=== What to work on ===
Within the records below is a range that opens at the line with "Click the Combine Files tool icon" and closes at the line with "Given: Click the blue search magnifier button". Return that range word for word, both ends included, and only that range.

=== Materials provided ===

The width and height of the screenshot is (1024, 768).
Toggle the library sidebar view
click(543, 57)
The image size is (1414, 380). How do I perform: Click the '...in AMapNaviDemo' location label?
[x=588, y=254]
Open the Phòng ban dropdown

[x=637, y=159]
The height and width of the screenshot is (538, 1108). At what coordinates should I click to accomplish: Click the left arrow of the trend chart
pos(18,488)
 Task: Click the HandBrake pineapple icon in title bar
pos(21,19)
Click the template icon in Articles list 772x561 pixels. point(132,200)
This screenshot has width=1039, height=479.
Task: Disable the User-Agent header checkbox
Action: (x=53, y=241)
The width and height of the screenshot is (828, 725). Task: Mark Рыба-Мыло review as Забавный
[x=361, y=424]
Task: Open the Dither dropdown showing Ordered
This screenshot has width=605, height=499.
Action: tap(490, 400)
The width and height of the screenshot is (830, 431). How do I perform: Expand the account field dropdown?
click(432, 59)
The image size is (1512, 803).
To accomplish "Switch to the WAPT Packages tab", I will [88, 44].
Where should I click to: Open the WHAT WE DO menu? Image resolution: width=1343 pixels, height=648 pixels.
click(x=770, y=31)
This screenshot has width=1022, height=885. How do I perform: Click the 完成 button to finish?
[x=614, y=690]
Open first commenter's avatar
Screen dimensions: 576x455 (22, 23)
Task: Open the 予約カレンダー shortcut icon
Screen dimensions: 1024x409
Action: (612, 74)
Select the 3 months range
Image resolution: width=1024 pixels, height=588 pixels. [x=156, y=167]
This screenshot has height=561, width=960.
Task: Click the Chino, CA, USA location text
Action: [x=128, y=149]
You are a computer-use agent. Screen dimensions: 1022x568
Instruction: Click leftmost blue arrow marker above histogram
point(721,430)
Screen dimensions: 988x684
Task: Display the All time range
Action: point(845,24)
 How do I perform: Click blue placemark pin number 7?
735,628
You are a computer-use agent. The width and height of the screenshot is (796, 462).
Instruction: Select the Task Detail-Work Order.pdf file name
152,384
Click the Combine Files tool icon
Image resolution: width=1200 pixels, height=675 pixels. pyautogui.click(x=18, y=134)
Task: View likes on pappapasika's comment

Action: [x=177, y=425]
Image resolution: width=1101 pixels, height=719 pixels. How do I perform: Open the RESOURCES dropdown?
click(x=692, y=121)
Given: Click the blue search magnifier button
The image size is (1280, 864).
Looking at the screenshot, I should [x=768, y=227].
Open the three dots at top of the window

=== Answer for this exercise ===
Click the Combine Files tool icon
Image resolution: width=1200 pixels, height=675 pixels. pyautogui.click(x=18, y=134)
Task: View likes on pappapasika's comment

Action: [x=177, y=425]
Image resolution: width=1101 pixels, height=719 pixels. How do I perform: Open the RESOURCES dropdown?
click(x=692, y=121)
Given: Click the blue search magnifier button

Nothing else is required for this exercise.